Stored data:
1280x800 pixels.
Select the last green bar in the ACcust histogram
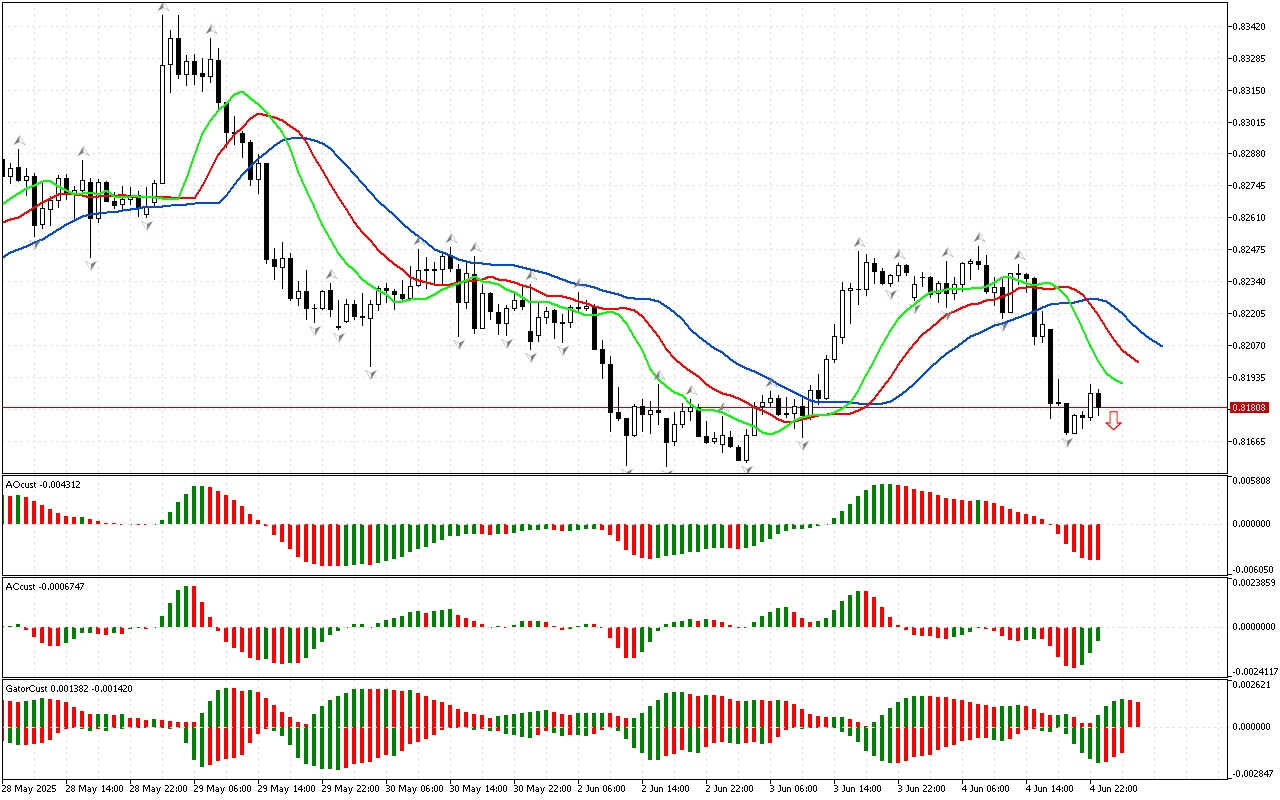pyautogui.click(x=1098, y=633)
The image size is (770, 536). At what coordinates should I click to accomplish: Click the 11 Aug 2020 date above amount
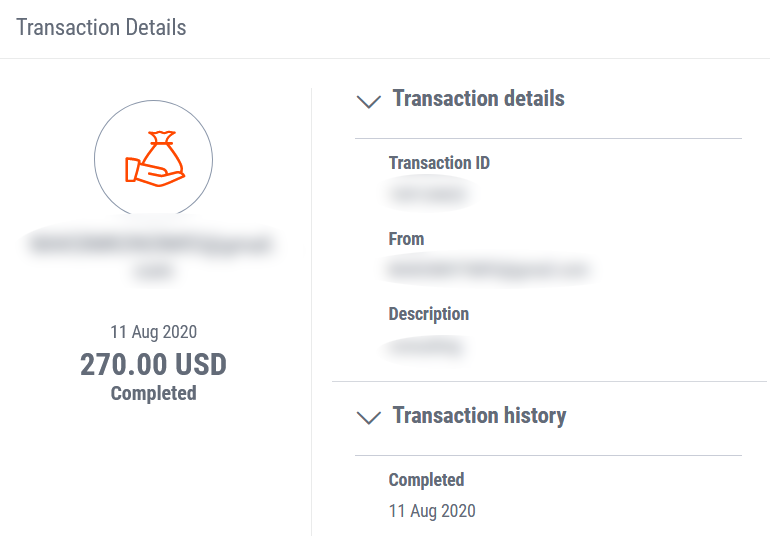(153, 332)
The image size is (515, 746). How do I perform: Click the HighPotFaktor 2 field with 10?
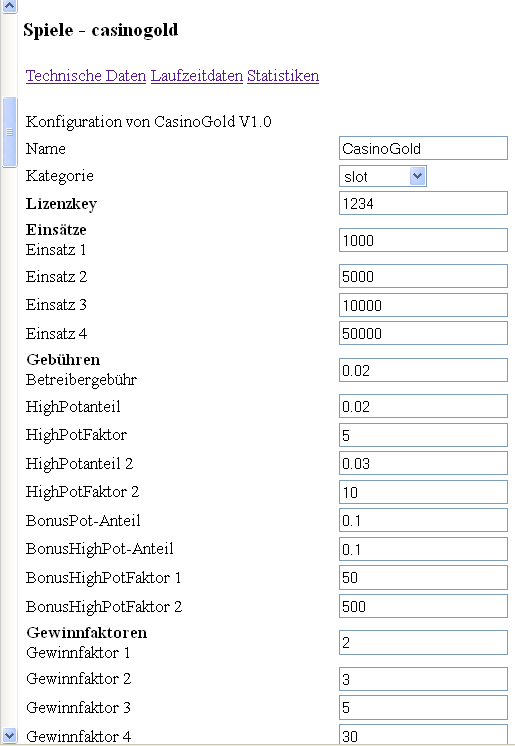tap(423, 491)
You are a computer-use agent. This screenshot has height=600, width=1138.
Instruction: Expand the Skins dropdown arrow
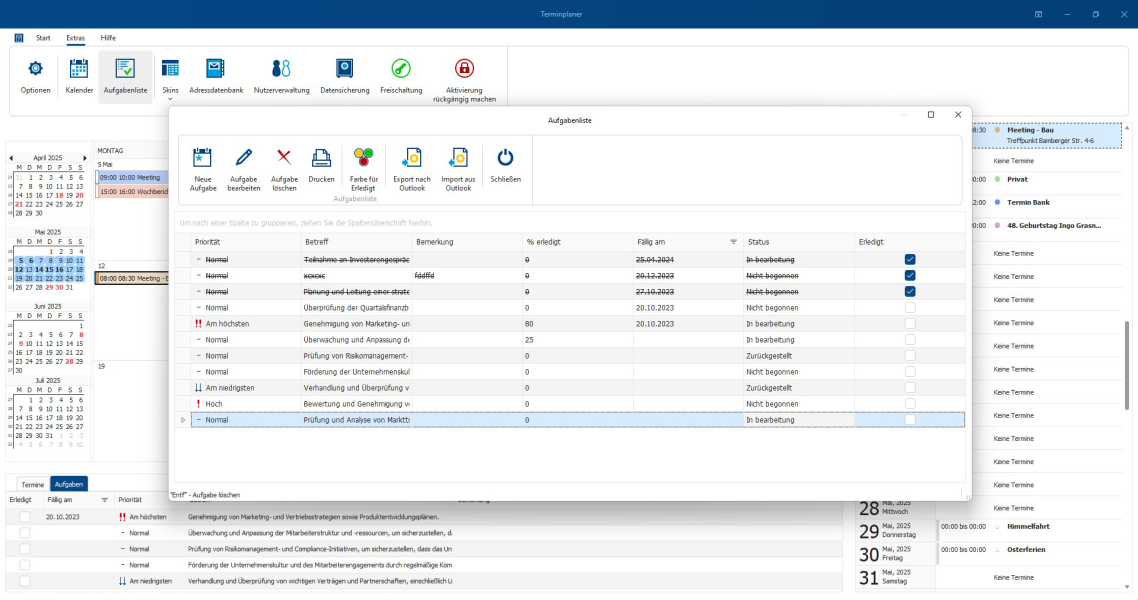pos(170,99)
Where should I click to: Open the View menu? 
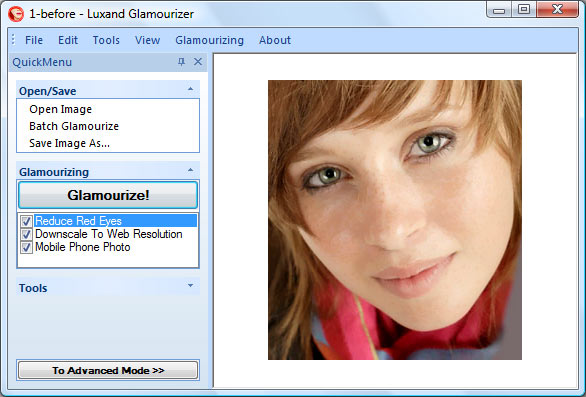[x=148, y=40]
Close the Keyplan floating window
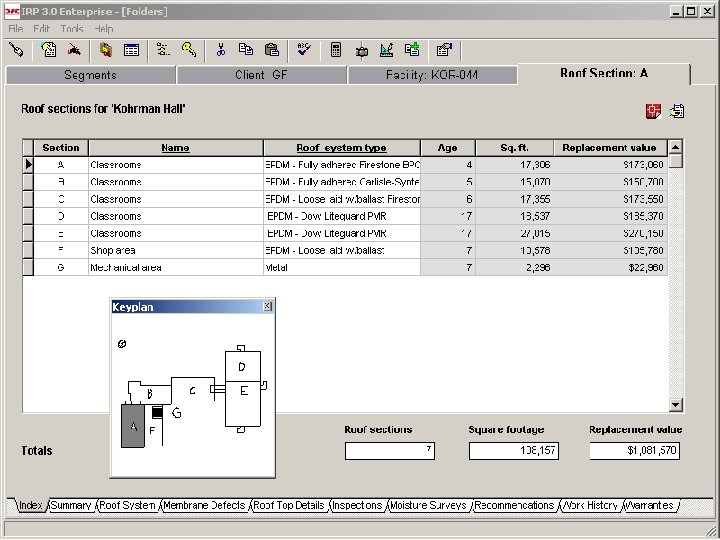This screenshot has height=540, width=720. click(267, 307)
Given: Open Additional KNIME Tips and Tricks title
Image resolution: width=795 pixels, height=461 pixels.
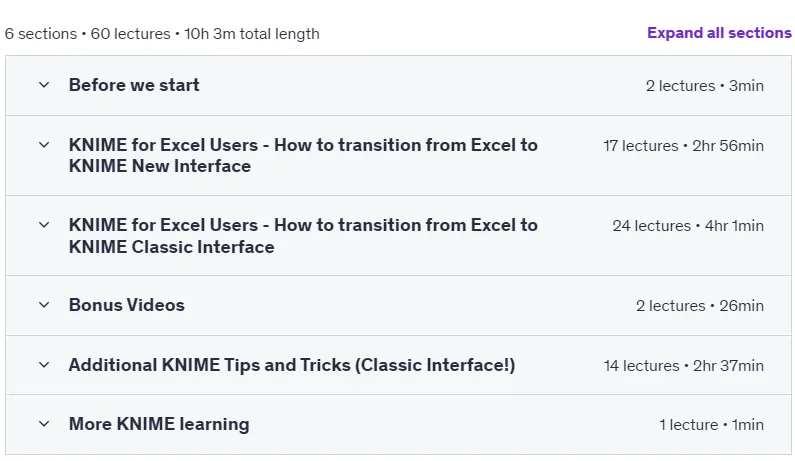Looking at the screenshot, I should pyautogui.click(x=292, y=365).
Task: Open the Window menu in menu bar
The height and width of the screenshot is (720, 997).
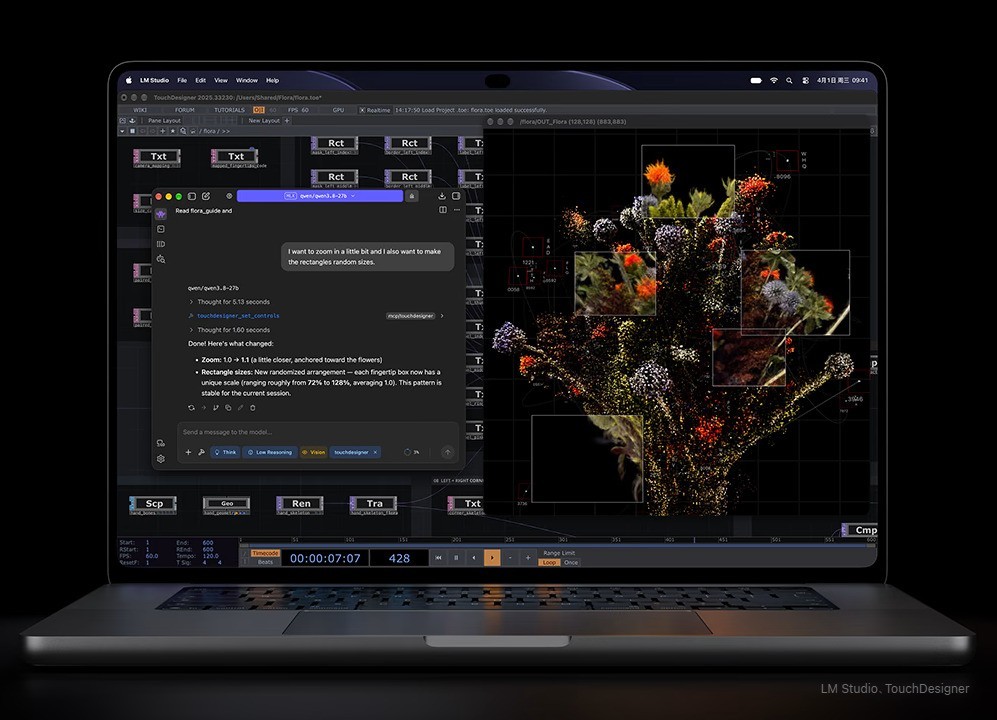Action: click(247, 80)
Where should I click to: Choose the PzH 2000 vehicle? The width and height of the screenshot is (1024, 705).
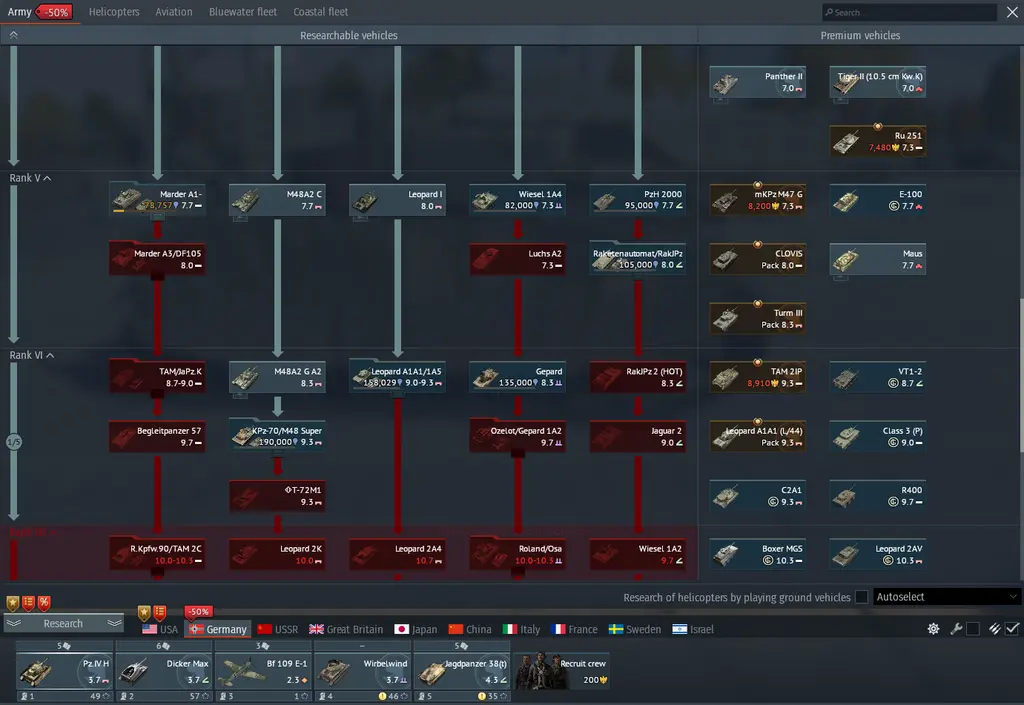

About this exercise: Produce a verbatim copy of the listing, leaving out all pictures.

Response box:
1280x800 pixels.
Select the last green bar in the ACcust histogram
pyautogui.click(x=1098, y=633)
The image size is (770, 536). At what coordinates should I click to accomplish: Click the 11 Aug 2020 date above amount
(153, 332)
The image size is (515, 746). How do I perform: Click the HighPotFaktor 2 field with 10?
tap(423, 491)
You are a computer-use agent. This screenshot has height=600, width=1138.
Instruction: Expand the Skins dropdown arrow
pos(170,99)
Where should I click to: Open the View menu? 
[x=148, y=40]
Close the Keyplan floating window
This screenshot has height=540, width=720. click(267, 307)
Given: Open Additional KNIME Tips and Tricks title
Image resolution: width=795 pixels, height=461 pixels.
Looking at the screenshot, I should pyautogui.click(x=292, y=365).
Task: Open the Window menu in menu bar
The height and width of the screenshot is (720, 997).
Action: click(247, 80)
Where should I click to: Choose the PzH 2000 vehicle? The width and height of the screenshot is (1024, 705).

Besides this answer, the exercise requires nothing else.